Corri Feige (left) in her previous role as head of the state Department of Natural Resources’ Division of Oil and Gas, reading out bids during the state’s annual North Slope lease sale. (Rachel Waldholz/Alaska’s Energy Desk)

Corri Feige, the head of the Alaska Department of Natural Resources, will resign June 30, she told Gov. Mike Dunleavy on Monday. The decision was made public Tuesday morning.

Feige is the third member of Dunleavy’s cabinet to announce their resignation in the past two months. Education Commissioner Michael Johnson announced his resignation last month, and Corrections Commissioner Nancy Dahlstrom resigned in order to run for lieutenant governor.

Since December, Dunleavy has also replaced the commissioners of Commerce, Community, and Economic Development and Administration. The Alaska Legislature confirmed Julie Sande to lead Commerce and Paula Vrana to head Administration.

Historically, cabinet changes are common at the end of a governor’s first term, even if a governor is re-elected to a second term.

Lorraine Henry, DNR’s communications director, said Feige was unavailable to speak about her decision to resign. Feige was one of Dunleavy’s original cabinet picks, and in her letter of resignation, she said her family has supported her for the past three and a half years but now, “Due to recent developments, the time has come for me to return the support my family has so generously shown. I will retire from my position as commissioner of the Department of Natural Resources at close of business on June 30, 2022.”
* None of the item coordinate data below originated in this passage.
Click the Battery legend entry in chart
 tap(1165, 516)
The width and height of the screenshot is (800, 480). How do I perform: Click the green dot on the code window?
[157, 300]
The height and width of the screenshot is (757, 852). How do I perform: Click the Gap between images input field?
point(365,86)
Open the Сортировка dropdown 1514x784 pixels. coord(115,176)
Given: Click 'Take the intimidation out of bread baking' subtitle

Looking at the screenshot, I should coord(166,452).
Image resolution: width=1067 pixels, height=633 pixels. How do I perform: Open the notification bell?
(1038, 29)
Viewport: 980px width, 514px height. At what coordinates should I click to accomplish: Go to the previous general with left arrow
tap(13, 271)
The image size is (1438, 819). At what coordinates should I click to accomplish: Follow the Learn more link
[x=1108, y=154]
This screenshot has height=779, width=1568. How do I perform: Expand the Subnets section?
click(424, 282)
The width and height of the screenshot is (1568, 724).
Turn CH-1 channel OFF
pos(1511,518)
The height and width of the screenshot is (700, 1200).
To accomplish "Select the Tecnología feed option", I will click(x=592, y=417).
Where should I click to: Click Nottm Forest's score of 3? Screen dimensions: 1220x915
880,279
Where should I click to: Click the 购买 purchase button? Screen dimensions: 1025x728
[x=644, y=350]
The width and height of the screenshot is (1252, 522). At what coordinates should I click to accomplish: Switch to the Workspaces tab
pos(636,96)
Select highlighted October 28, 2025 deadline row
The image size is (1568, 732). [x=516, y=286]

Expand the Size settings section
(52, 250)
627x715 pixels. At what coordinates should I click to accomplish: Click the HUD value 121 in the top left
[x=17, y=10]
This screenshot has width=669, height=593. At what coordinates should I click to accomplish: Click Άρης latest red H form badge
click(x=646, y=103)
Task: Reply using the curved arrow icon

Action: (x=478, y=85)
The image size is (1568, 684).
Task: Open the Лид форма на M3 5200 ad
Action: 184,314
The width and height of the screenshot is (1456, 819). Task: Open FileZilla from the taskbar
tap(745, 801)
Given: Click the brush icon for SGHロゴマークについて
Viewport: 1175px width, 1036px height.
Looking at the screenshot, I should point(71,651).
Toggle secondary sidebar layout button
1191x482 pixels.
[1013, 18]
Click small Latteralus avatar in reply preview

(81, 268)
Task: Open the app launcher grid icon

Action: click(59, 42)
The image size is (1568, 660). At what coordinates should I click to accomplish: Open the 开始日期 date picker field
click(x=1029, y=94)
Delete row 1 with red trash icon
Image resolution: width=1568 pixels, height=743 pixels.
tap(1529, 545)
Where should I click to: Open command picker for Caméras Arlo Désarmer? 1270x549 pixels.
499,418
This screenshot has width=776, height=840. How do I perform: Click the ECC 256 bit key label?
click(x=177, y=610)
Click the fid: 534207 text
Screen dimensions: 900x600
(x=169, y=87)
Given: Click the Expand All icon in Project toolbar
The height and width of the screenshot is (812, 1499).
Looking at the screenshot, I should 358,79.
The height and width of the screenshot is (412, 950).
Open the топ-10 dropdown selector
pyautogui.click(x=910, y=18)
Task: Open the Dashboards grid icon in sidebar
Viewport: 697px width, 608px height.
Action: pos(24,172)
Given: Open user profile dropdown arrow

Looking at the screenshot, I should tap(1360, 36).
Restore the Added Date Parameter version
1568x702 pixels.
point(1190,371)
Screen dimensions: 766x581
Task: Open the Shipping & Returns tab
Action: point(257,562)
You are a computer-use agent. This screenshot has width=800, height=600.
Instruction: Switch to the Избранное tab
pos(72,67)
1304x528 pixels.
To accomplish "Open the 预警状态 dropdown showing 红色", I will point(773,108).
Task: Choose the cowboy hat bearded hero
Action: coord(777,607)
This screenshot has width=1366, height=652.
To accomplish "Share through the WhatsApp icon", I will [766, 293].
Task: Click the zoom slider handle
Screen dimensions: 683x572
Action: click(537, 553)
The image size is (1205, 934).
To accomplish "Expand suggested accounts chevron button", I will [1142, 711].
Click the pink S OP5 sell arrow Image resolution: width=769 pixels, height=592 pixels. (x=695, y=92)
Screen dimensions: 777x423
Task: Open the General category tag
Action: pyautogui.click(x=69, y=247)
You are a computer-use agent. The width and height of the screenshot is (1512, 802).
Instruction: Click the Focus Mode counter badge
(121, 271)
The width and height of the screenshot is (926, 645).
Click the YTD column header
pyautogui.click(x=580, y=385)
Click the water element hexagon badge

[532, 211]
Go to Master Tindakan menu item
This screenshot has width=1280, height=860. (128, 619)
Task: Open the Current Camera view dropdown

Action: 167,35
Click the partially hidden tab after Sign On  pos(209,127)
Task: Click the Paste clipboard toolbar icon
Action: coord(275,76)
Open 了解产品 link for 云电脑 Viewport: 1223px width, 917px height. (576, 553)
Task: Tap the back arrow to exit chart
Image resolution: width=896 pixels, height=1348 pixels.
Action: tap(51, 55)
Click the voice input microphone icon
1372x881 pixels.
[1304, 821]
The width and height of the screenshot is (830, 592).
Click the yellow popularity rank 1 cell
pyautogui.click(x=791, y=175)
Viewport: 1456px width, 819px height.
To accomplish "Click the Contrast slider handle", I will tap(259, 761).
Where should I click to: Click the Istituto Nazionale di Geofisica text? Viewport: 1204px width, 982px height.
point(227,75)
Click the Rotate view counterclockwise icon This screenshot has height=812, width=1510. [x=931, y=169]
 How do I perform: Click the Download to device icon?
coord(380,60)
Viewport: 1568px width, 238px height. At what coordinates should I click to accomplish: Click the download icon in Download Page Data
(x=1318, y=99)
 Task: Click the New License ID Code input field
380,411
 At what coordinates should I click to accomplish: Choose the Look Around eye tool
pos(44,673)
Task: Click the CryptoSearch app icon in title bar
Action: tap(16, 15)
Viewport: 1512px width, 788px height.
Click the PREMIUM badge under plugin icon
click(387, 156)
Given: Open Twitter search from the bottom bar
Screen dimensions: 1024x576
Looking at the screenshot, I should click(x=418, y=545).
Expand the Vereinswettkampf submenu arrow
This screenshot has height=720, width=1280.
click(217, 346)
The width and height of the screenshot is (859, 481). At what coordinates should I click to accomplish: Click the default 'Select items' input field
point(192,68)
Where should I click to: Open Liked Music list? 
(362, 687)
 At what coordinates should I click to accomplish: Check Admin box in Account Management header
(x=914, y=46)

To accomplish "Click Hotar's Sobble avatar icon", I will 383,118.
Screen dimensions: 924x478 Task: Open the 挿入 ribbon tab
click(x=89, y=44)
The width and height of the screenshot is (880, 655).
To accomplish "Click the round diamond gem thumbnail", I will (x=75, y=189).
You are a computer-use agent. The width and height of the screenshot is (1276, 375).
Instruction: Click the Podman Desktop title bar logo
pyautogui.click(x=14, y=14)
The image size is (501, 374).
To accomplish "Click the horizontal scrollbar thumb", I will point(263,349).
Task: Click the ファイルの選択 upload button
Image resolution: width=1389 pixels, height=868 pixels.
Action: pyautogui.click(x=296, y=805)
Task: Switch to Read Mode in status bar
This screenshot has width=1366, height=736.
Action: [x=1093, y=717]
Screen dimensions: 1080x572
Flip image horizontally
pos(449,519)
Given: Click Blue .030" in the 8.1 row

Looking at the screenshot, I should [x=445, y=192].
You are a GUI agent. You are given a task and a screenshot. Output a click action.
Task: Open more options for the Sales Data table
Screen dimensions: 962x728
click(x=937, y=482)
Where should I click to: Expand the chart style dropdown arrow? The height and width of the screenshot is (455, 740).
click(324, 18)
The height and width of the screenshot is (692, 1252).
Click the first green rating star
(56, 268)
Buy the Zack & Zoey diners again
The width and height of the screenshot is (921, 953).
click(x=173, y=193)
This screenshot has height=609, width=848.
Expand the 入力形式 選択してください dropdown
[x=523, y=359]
She did not identify the developments in the letter.

In her term, DNR launched an initiative to assert state ownership and control of lands and waters from the federal government. 

“It is my sincere hope that this initiative will continue and remain a priority focus of the department,” she said.

DNR also encouraged the mining of rare-earth minerals used in electronics manufacturing. Feige said DNR has also begun work on a “carbon capture, use and sequestration industry in Alaska.”

Carbon-capture projects have been promoted as a possible solution to climate change. So far, they have not been developed on a large scale.

Feige said she believes the state “must continue to promote a strong timber industry in Alaska,” even amid federal opposition.

In a prepared statement, Dunleavy said he “regretfully accepted” Feige’s resignation, adding that she “is a shining example of what public service can be. Her list of accomplishments during her three years at the helm of DNR was impactful, to say the least.”

Dunleavy said he will appoint an interim commissioner by June 30. A permanent appointee will be subject to legislative confirmation.

Feige also serves as a member of the Alaska Permanent Fund Corp. board of trustees in a seat reserved for a cabinet member. Feige’s departure means Dunleavy must appoint a new cabinet official.